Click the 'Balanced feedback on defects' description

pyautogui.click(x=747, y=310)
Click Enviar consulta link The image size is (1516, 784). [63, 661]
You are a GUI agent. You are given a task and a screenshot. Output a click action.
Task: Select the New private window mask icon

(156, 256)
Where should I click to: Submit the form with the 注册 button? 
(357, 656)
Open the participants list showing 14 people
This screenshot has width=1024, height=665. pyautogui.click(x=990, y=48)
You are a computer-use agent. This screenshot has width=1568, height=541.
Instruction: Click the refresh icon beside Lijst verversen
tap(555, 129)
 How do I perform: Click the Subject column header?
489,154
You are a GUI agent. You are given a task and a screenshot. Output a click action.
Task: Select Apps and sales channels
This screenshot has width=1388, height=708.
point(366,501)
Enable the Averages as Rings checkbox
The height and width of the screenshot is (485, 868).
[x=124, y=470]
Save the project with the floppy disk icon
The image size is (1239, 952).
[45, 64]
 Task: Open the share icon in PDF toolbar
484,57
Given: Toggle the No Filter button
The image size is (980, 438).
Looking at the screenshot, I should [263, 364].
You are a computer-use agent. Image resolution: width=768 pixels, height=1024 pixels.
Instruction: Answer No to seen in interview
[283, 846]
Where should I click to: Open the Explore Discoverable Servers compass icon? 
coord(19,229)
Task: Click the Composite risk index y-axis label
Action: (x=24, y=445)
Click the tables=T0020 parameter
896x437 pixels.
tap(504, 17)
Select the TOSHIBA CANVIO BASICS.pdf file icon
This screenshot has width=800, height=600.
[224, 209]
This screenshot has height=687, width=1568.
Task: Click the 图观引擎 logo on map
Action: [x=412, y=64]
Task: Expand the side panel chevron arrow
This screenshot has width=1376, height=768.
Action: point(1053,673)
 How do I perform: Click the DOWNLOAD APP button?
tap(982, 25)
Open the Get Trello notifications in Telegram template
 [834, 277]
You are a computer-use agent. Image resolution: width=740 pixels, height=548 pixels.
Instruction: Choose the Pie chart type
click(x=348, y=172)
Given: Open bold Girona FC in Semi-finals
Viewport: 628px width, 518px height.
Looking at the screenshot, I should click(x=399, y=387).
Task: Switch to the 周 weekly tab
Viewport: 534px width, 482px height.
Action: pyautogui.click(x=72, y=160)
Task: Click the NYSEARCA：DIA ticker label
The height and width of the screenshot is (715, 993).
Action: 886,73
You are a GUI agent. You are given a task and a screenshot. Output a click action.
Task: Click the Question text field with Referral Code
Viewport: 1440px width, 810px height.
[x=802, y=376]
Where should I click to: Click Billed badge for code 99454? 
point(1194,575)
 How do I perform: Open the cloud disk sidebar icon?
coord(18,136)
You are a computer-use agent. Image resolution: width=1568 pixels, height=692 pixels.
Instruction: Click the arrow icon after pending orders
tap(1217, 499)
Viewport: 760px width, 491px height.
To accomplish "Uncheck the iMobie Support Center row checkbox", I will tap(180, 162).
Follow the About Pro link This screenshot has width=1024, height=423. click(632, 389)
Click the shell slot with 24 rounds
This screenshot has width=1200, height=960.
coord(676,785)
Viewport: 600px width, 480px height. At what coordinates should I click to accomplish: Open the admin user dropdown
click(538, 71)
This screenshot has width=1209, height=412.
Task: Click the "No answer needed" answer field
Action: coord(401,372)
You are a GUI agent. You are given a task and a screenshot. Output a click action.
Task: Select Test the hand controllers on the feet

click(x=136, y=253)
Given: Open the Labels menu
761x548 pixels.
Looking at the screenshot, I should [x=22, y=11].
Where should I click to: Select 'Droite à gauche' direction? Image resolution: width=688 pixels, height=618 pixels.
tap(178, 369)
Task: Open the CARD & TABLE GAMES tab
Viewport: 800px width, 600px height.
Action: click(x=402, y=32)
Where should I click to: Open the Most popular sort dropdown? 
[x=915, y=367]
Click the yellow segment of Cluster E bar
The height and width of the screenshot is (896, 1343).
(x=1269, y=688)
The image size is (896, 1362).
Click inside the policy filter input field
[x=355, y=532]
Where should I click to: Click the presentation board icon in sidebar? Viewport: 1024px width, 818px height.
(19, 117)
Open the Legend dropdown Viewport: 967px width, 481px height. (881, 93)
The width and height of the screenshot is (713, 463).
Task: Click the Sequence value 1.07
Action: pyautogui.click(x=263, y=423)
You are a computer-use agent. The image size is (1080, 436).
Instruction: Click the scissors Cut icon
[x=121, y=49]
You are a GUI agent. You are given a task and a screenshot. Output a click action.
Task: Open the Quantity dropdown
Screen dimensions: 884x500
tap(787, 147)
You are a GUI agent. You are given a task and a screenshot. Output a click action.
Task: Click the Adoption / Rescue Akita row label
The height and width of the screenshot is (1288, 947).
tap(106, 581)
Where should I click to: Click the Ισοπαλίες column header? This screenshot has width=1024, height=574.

══════

§ **YOUR TASK**
Leaving every word in place, output the whole listing above.

§ **SOLUTION FOR THIS TASK**
Click the 'Balanced feedback on defects' description

pyautogui.click(x=747, y=310)
Click Enviar consulta link The image size is (1516, 784). [63, 661]
You are a GUI agent. You are given a task and a screenshot. Output a click action.
Task: Select the New private window mask icon

(156, 256)
Where should I click to: Submit the form with the 注册 button? 
(357, 656)
Open the participants list showing 14 people
This screenshot has width=1024, height=665. pyautogui.click(x=990, y=48)
You are a computer-use agent. This screenshot has width=1568, height=541.
Instruction: Click the refresh icon beside Lijst verversen
tap(555, 129)
 How do I perform: Click the Subject column header?
489,154
You are a GUI agent. You are given a task and a screenshot. Output a click action.
Task: Select Apps and sales channels
This screenshot has width=1388, height=708.
point(366,501)
Enable the Averages as Rings checkbox
The height and width of the screenshot is (485, 868).
[x=124, y=470]
Save the project with the floppy disk icon
The image size is (1239, 952).
[45, 64]
 Task: Open the share icon in PDF toolbar
484,57
Given: Toggle the No Filter button
The image size is (980, 438).
Looking at the screenshot, I should [263, 364].
You are a computer-use agent. Image resolution: width=768 pixels, height=1024 pixels.
Instruction: Answer No to seen in interview
[283, 846]
Where should I click to: Open the Explore Discoverable Servers compass icon? 
coord(19,229)
Task: Click the Composite risk index y-axis label
Action: (x=24, y=445)
Click the tables=T0020 parameter
896x437 pixels.
tap(504, 17)
Select the TOSHIBA CANVIO BASICS.pdf file icon
This screenshot has width=800, height=600.
[224, 209]
This screenshot has height=687, width=1568.
Task: Click the 图观引擎 logo on map
Action: [x=412, y=64]
Task: Expand the side panel chevron arrow
This screenshot has width=1376, height=768.
Action: point(1053,673)
 How do I perform: Click the DOWNLOAD APP button?
tap(982, 25)
Open the Get Trello notifications in Telegram template
 [834, 277]
You are a computer-use agent. Image resolution: width=740 pixels, height=548 pixels.
Instruction: Choose the Pie chart type
click(x=348, y=172)
Given: Open bold Girona FC in Semi-finals
Viewport: 628px width, 518px height.
Looking at the screenshot, I should click(x=399, y=387).
Task: Switch to the 周 weekly tab
Viewport: 534px width, 482px height.
Action: pyautogui.click(x=72, y=160)
Task: Click the NYSEARCA：DIA ticker label
The height and width of the screenshot is (715, 993).
Action: 886,73
You are a GUI agent. You are given a task and a screenshot. Output a click action.
Task: Click the Question text field with Referral Code
Viewport: 1440px width, 810px height.
[x=802, y=376]
Where should I click to: Click Billed badge for code 99454? 
point(1194,575)
 How do I perform: Open the cloud disk sidebar icon?
coord(18,136)
You are a computer-use agent. Image resolution: width=1568 pixels, height=692 pixels.
Instruction: Click the arrow icon after pending orders
tap(1217, 499)
Viewport: 760px width, 491px height.
To accomplish "Uncheck the iMobie Support Center row checkbox", I will tap(180, 162).
Follow the About Pro link This screenshot has width=1024, height=423. click(632, 389)
Click the shell slot with 24 rounds
This screenshot has width=1200, height=960.
coord(676,785)
Viewport: 600px width, 480px height. At what coordinates should I click to accomplish: Open the admin user dropdown
click(538, 71)
This screenshot has width=1209, height=412.
Task: Click the "No answer needed" answer field
Action: coord(401,372)
You are a GUI agent. You are given a task and a screenshot. Output a click action.
Task: Select Test the hand controllers on the feet

click(x=136, y=253)
Given: Open the Labels menu
761x548 pixels.
Looking at the screenshot, I should [x=22, y=11].
Where should I click to: Select 'Droite à gauche' direction? Image resolution: width=688 pixels, height=618 pixels.
tap(178, 369)
Task: Open the CARD & TABLE GAMES tab
Viewport: 800px width, 600px height.
Action: click(x=402, y=32)
Where should I click to: Open the Most popular sort dropdown? 
[x=915, y=367]
Click the yellow segment of Cluster E bar
The height and width of the screenshot is (896, 1343).
(x=1269, y=688)
The image size is (896, 1362).
Click inside the policy filter input field
[x=355, y=532]
Where should I click to: Click the presentation board icon in sidebar? Viewport: 1024px width, 818px height.
(19, 117)
Open the Legend dropdown Viewport: 967px width, 481px height. (881, 93)
The width and height of the screenshot is (713, 463).
Task: Click the Sequence value 1.07
Action: pyautogui.click(x=263, y=423)
You are a computer-use agent. The image size is (1080, 436).
Instruction: Click the scissors Cut icon
[x=121, y=49]
You are a GUI agent. You are given a task and a screenshot. Output a click action.
Task: Open the Quantity dropdown
Screen dimensions: 884x500
tap(787, 147)
You are a GUI agent. You are given a task and a screenshot. Output a click action.
Task: Click the Adoption / Rescue Akita row label
The height and width of the screenshot is (1288, 947).
tap(106, 581)
Where should I click to: Click the Ισοπαλίες column header? This screenshot has width=1024, height=574.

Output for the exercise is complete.